Two years ago, sheriff’s deputies found 96-year-old Violet Evelyn Alberts strangled inside her hillside home in Montecito.
Last week, the Santa Barbara County Sheriff’s Department announced the arrest of three people charged in a murder-for-hire scheme and reverse-mortgage scam to seize her nearly 4-acre estate at 909 Park Lane, the Santa Barbara Independent and CNN reported.
Alberts was found dead in her bed by her caretaker inside her Montecito home on May 27, 2022, with a window next to her back door shattered. The ingredients for cookies she’d planned to bake for her upcoming birthday lay on a nearby table.
An autopsy found she’d died by asphyxiation and her death was ruled a homicide, according to Sheriff Bill Brown.
The case was shrouded in mystery as investigators pieced together “a tangled, evil web of financial exploitation against the victim,” Brown said in a news conference last week.
The scheme began in 2020 when the widow, who was in “a financially distressful situation,” was approached by Pauline Macareno, 48, of L.A.’s Porter Ranch, offering to sell her a reverse mortgage on her upscale estate, Brown said.
Macareno allegedly orchestrated a series of transactions that included forging documents and establishing fraudulent entities to illegally gain control over Alberts’ property, valued between $4 million and $11 million at the time of her murder.
Detectives then found evidence Alberts became the target of a murder-for-hire scheme, the sheriff said.
“Let me put it this way,” Brown said at the press conference. “In the eyes of Ms. Macareno, Miss Alberts was living too long.”
Three days before she was found dead, 41-year-old Ricardo MartinDelCampo of Los Angeles and 33-year-old Henry Rostomyan of Tujunga had gone on “a scouting trip” to Alberts’s home, according to the sheriff’s office.
Rostomyan was arrested last month and MartinDelCampo was arrested March 5. Both are now in the Santa Barbara County Jail without bail on charges of murder and conspiracy to murder Alberts, according to the sheriff’s office.
A third man, 58-year-old Harry Basmadjian of Van Nuys, was arrested in January for his alleged involvement in the conspiracy as he was held in federal custody in Los Angeles on an unrelated charge, according to a sheriff’s news release.
The investigation remains ongoing. CNN, which reached out to the Santa Barbara County Public Defender’s Office, couldn’t determine if any of the suspects had legal representation.
Macareno was arrested in June 2022 for fraud, elder abuse, and manipulation of legal documents, and has since been sentenced to six years in state prison for fraud related to Alberts’ case, according to the sheriff’s office.
She now also faces additional, unspecified charges, the sheriff said.

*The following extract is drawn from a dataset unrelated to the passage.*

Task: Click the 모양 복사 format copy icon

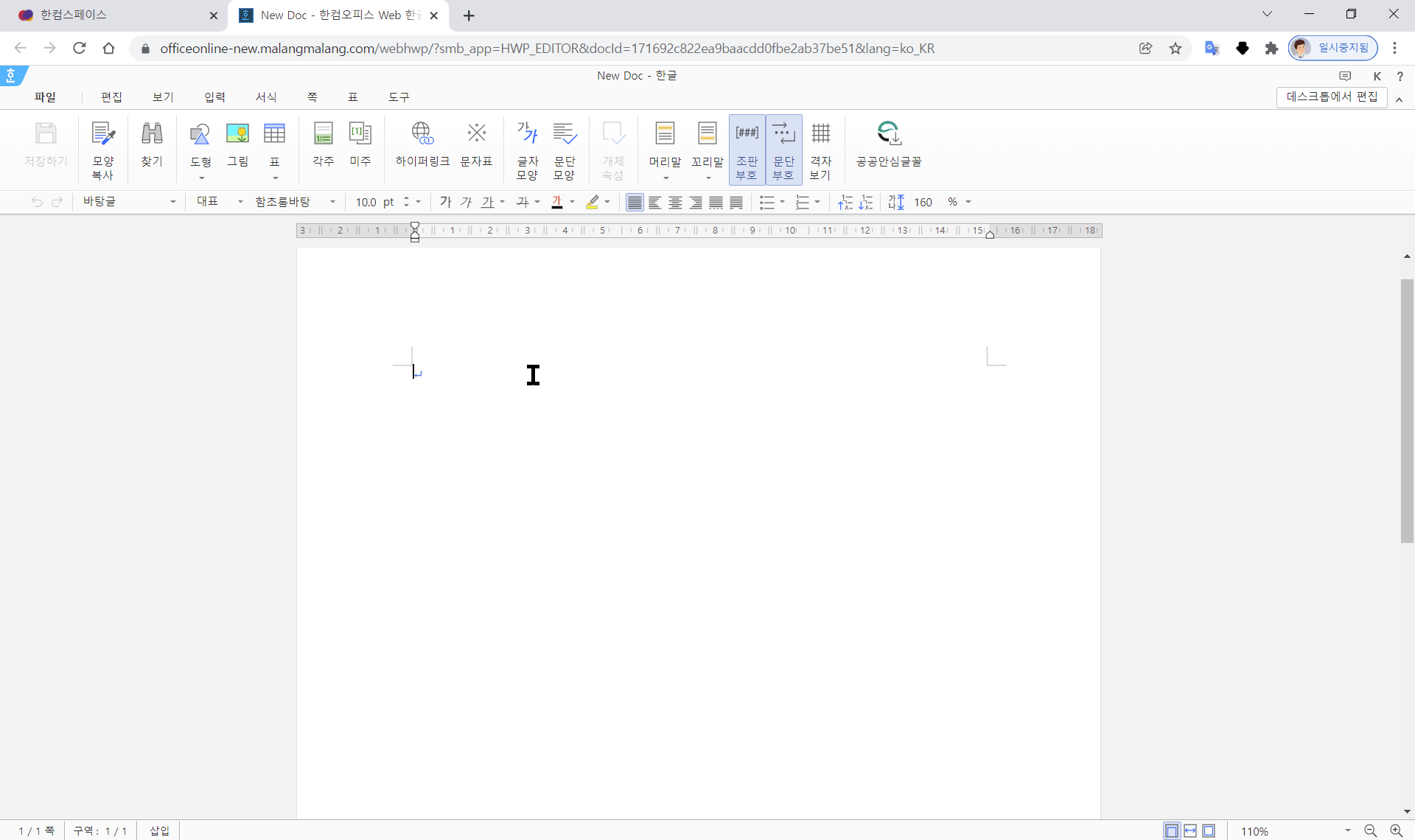Action: (x=102, y=134)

Alberts was a cherished figure in Montecito, where she’d moved from Beverly Hills after the death of her husband, David Alberts, in 1993, Brown said. But she was in a poor financial situation after she ran out of her savings and had been relying solely on Social Security.
Macareno “essentially took advantage of the victim,” Brown said, calling it a “particularly heinous case.”
“The victim was in a financially distressful situation where she had essentially aged out of her savings and she basically had a very valuable home that she lived in, but she had run out of money,” the sheriff said.